The team pioneered a new approach to neutron interferometry, which uses the wave properties of neutrons to measure the properties of sample materials. Utilizing neutrons as probes, researchers can unveil a range of information about a sample material, such as its magnetic and structural properties.

But neutron interferometry has always presented a difficult hurdle: the instruments are extremely sensitive to disturbance — so sensitive, in fact, that they must be housed inside a large blockhouse shielded from the slightest vibrations and temperature fluctuations.

The new advance by IQC researchers David Cory and Dmitry Pushin, and NIST researcher Michael Huber, was to make the interferometer much more resistant to such disturbance, eliminating the need for the large blockhouse.
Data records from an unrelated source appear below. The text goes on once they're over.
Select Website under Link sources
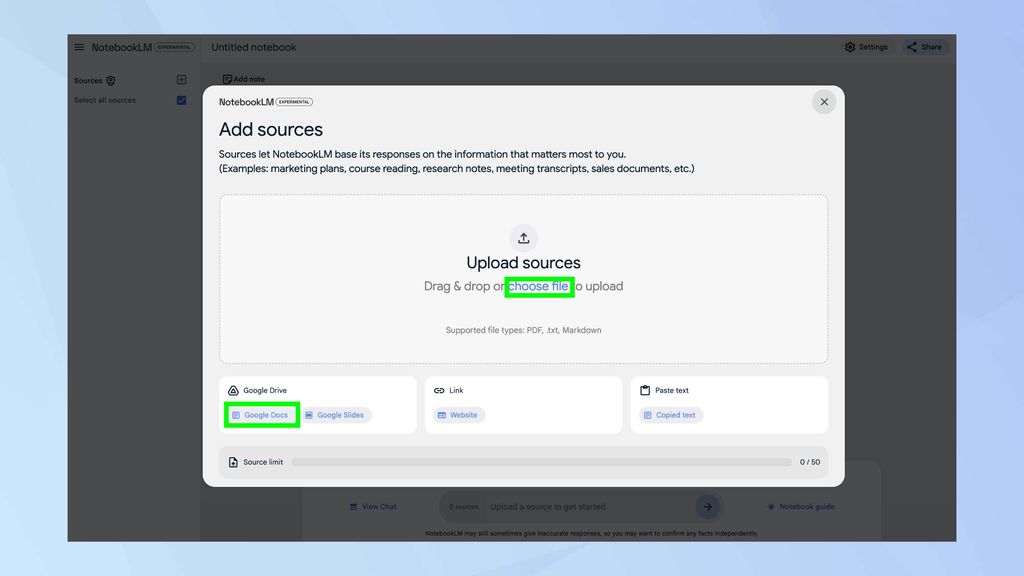 coord(458,414)
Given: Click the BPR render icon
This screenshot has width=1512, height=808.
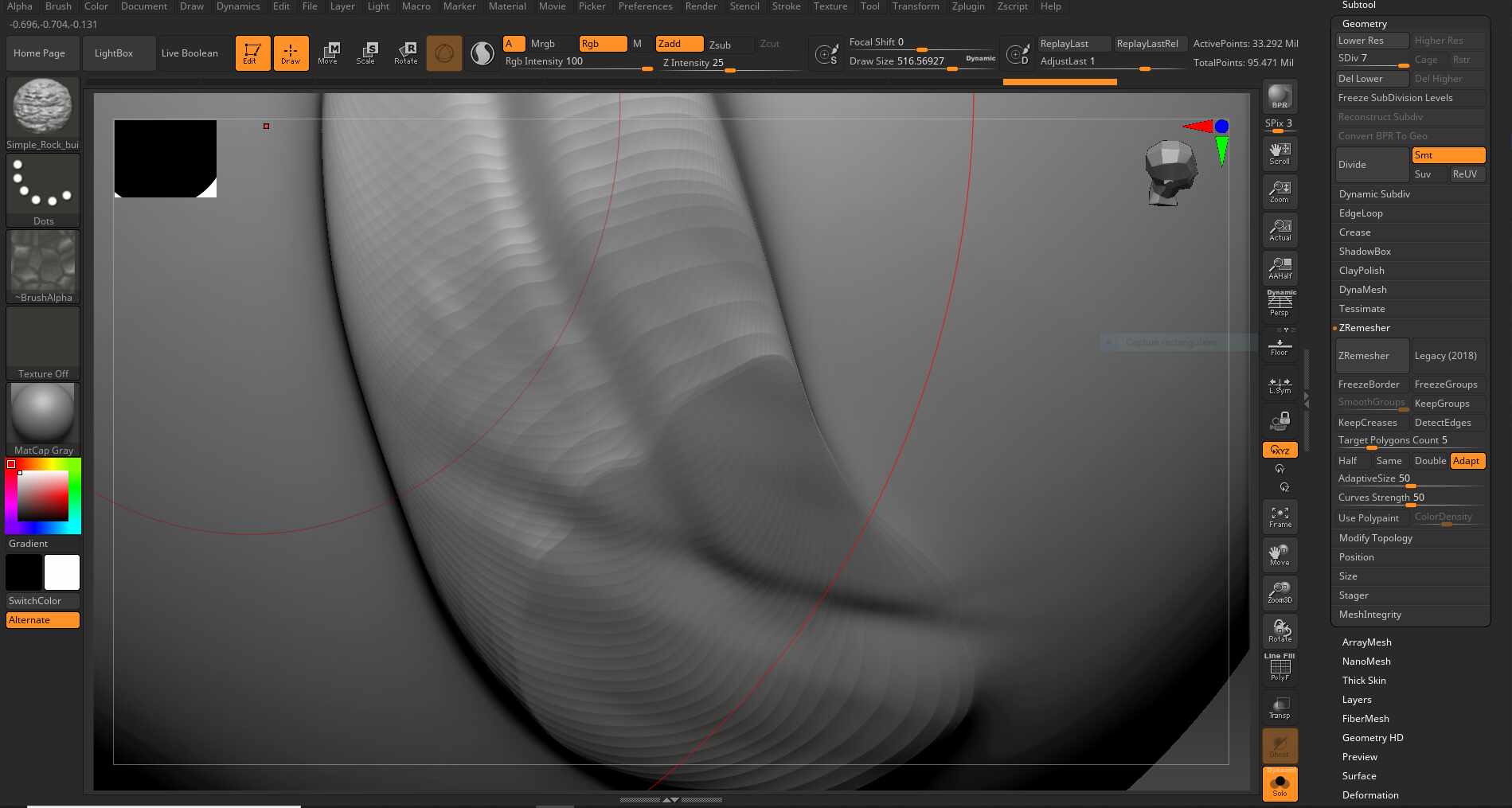Looking at the screenshot, I should tap(1280, 96).
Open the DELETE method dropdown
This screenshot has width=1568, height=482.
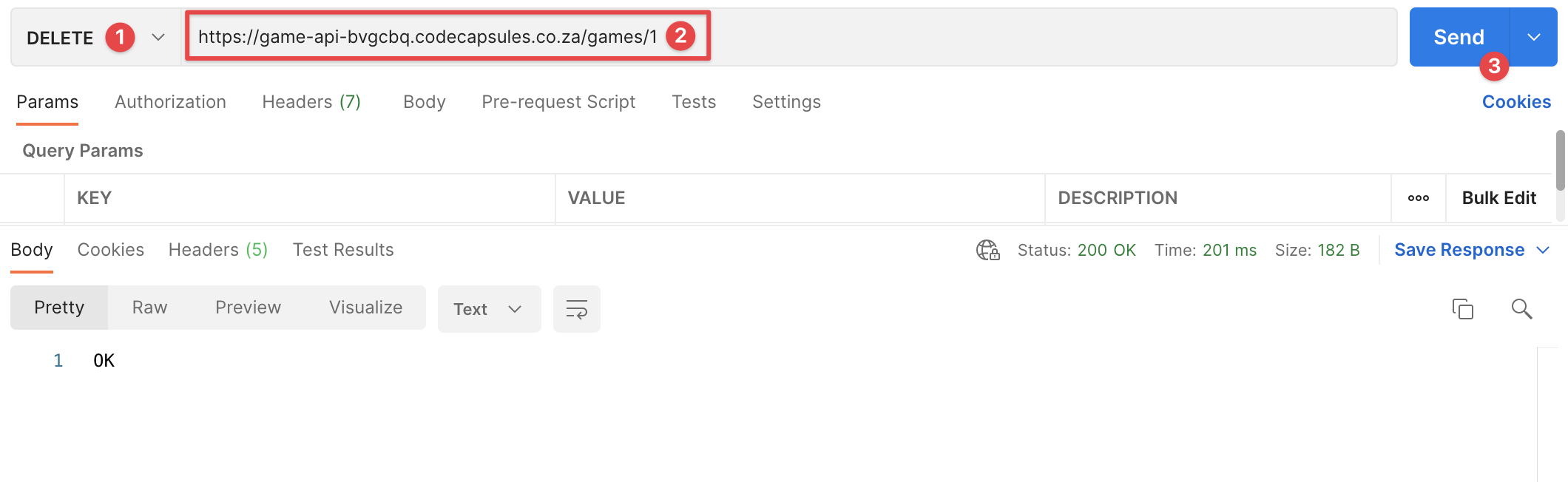[158, 38]
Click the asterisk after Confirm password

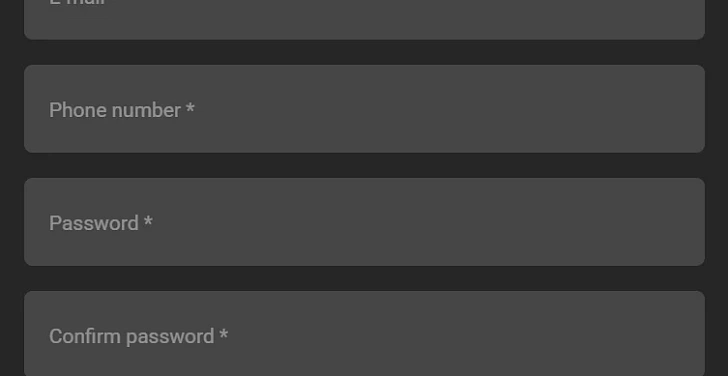(x=224, y=334)
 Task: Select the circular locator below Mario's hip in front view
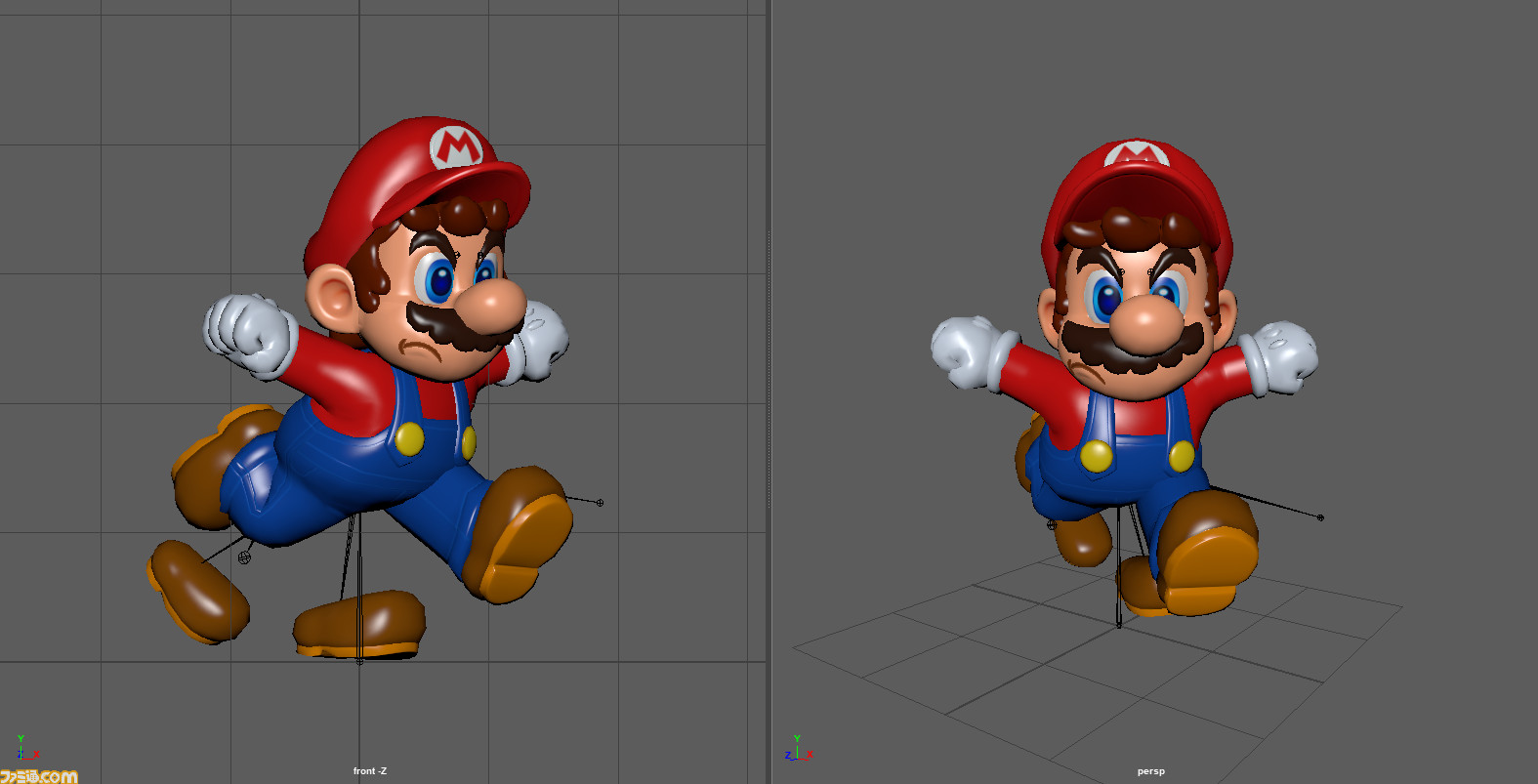click(244, 557)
Inspired by work in quantum error correction, they modified the interferometer itself, which is roughly the the size of a soda can and has three thin silicon "blades" jutting from its surface. The blades split a neutron beam into two, sending one beam through the sample material before recombining with the other beam for measurement.

The team's modification — a fourth blade added to the device — allowed them to cancel out many of the disturbances that plagued three-blade interferometry. What's more, the modified interferometer can be set up closer to the source of neutrons, which increases the speed and accuracy with which data can be generated.

"Before, we had some experiments than ran over several months," said Pushin, a research assistant professor at IQC. "Now we can shorten each of those experiments to just a few weeks."

Instead of housing the experiment inside a garage-like blockhouse, the new interferometer can be housed inside a unit no larger than a typical refrigerator.

The team's techniques and results were summarized in Physical Review Letters and were recently profiled in an article on PhysOrg.com.